Собственно говоря, почему она позволяет себе это? Кто сказал, что ей здесь принадлежит решающий голос в вопросах морали? Как же вышло так, что она считает себя полноправным членом этого мира? Наверное, в ее сердце пустила корни любовь, и теперь эти корни привязывают ее к новой жизни.
Еще немного, и она утратит саму себя.
Или же найдет?
Пожалуй, этот вопрос на данном этапе был для нее самым животрепещущим.
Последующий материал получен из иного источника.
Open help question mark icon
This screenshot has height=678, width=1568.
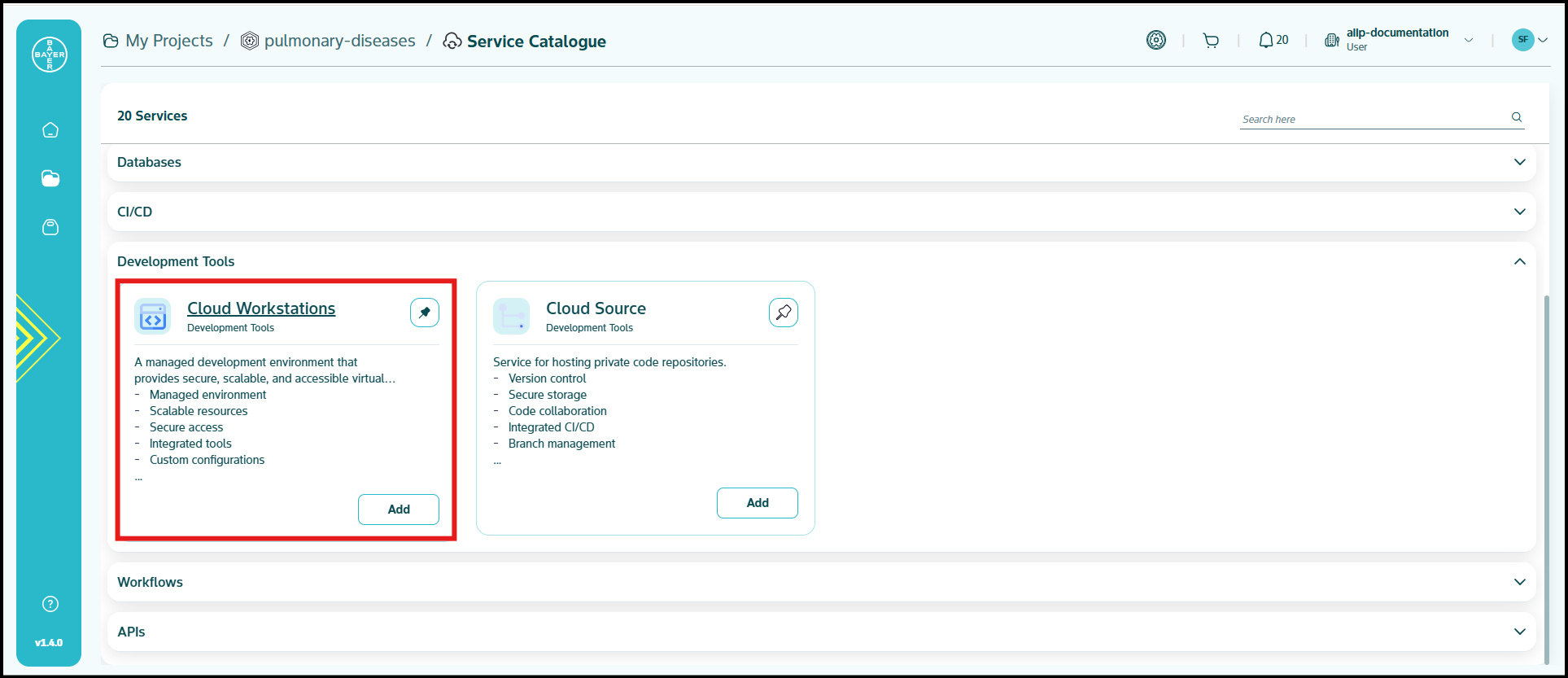(50, 604)
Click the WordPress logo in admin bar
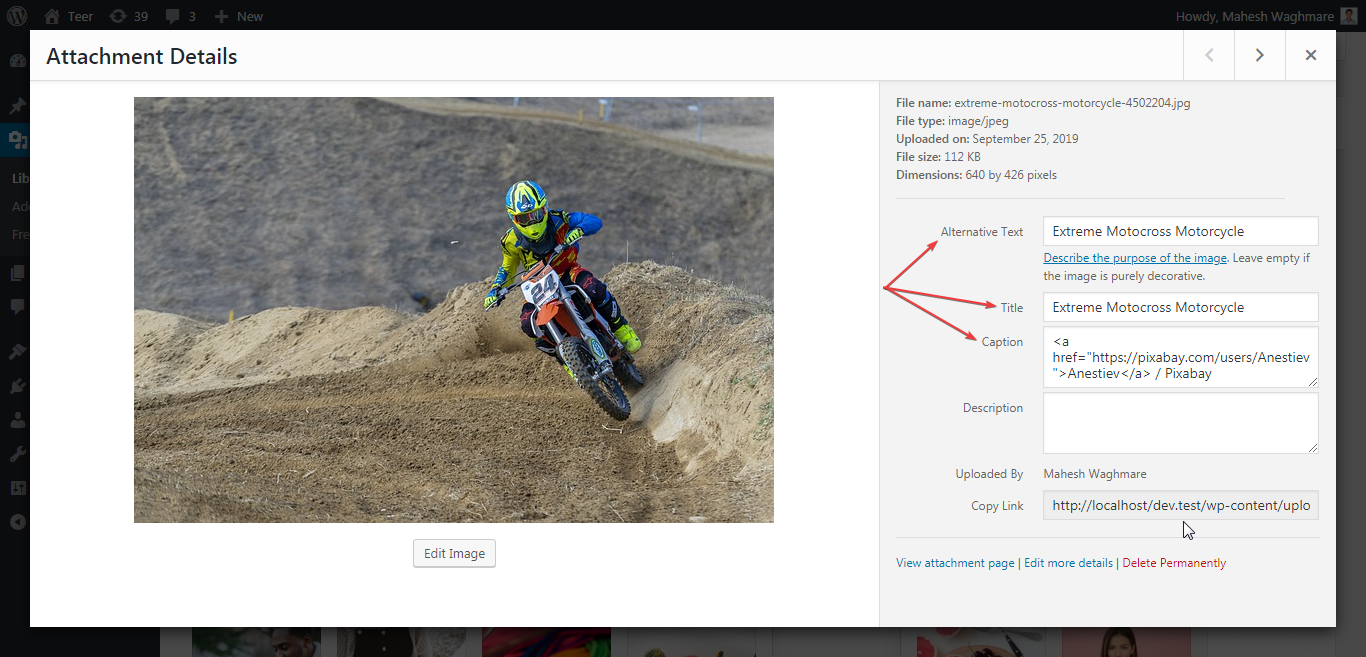1366x657 pixels. (15, 15)
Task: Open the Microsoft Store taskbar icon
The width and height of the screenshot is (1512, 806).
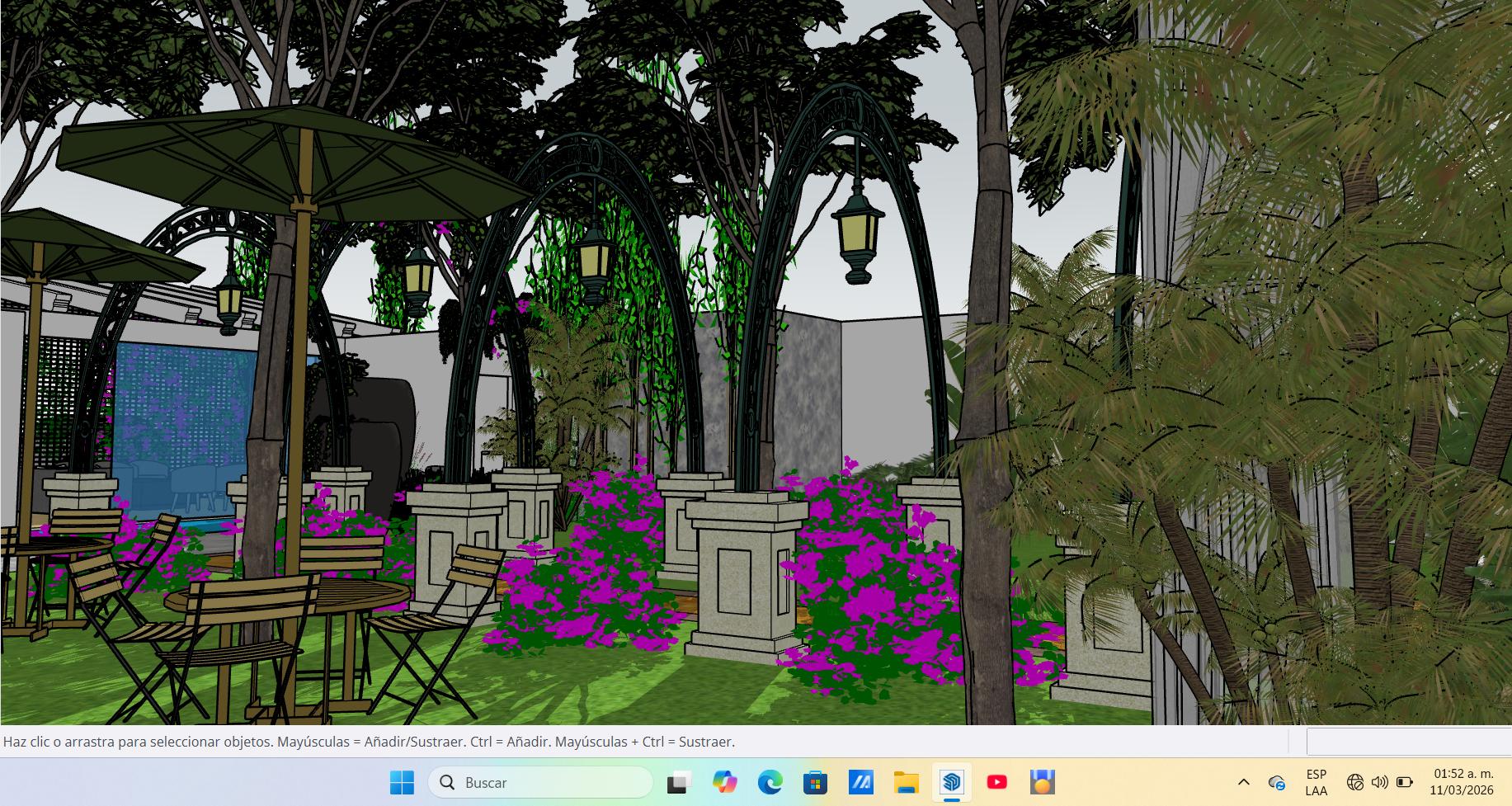Action: 815,782
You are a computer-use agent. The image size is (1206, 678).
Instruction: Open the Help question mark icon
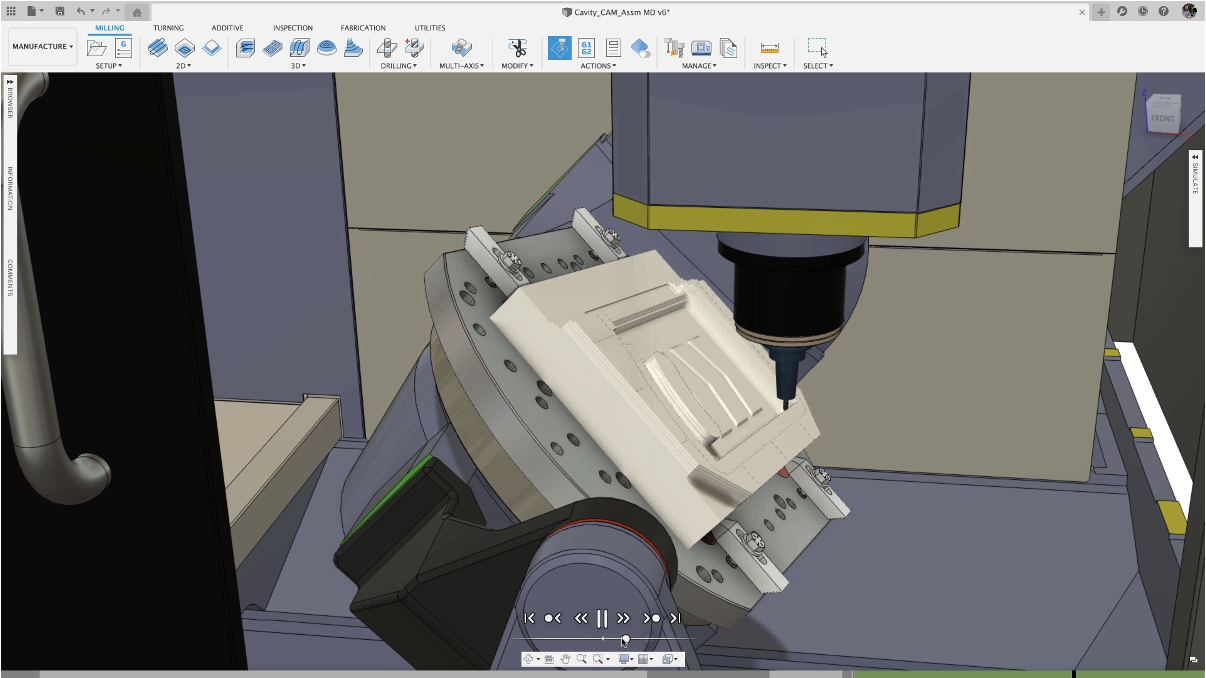(x=1163, y=11)

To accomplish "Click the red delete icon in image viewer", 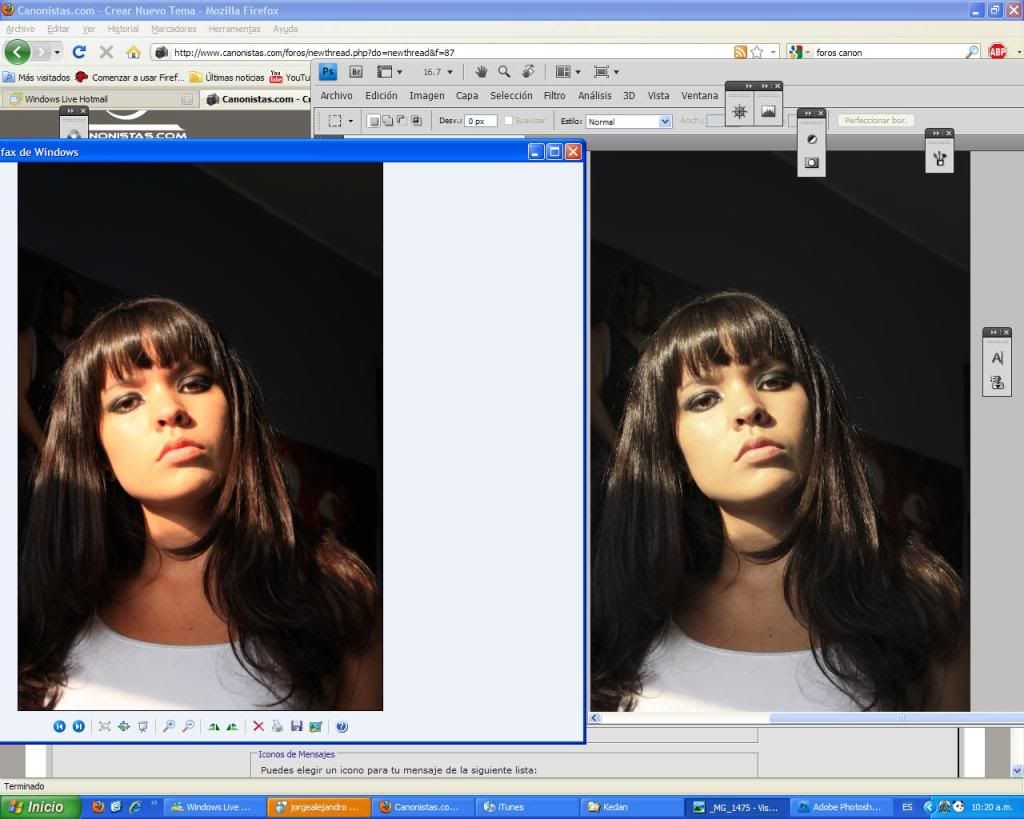I will (258, 727).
— Бог ты мой, вы только взгляните на эти книги! — воскликнула Мелисса.
Она разговаривала с матерью своей подруги Шелли, женщиной по имени Люси Френч. Люси работала директором одного из филиалов мемфисской городской библиотеки, и сейчас они вдвоем медленно шли мимо заставленных книгами стеллажей.
— Мелисса, я рада, что ты вызвалась помочь нам сегодня, — сказала Люси.
— Вы благодарите меня за то, что я согласилась расставить по полкам несколько книг? — спросила Мелисса. — Но ведь это такие пустяки! Когда я услышала, как вы говорили Шелли, что сейчас вам не хватает добровольных помощников, как я могла не предложить вам свои услуги?
Люси улыбнулась:
— Ты такая славная девушка, Мисси! Шелли сюда и палкой не загонишь…
— О, она придет сюда во вторник после обеда — вместе с Лизой и Дженнифер, — уверенно заявила Мелисса.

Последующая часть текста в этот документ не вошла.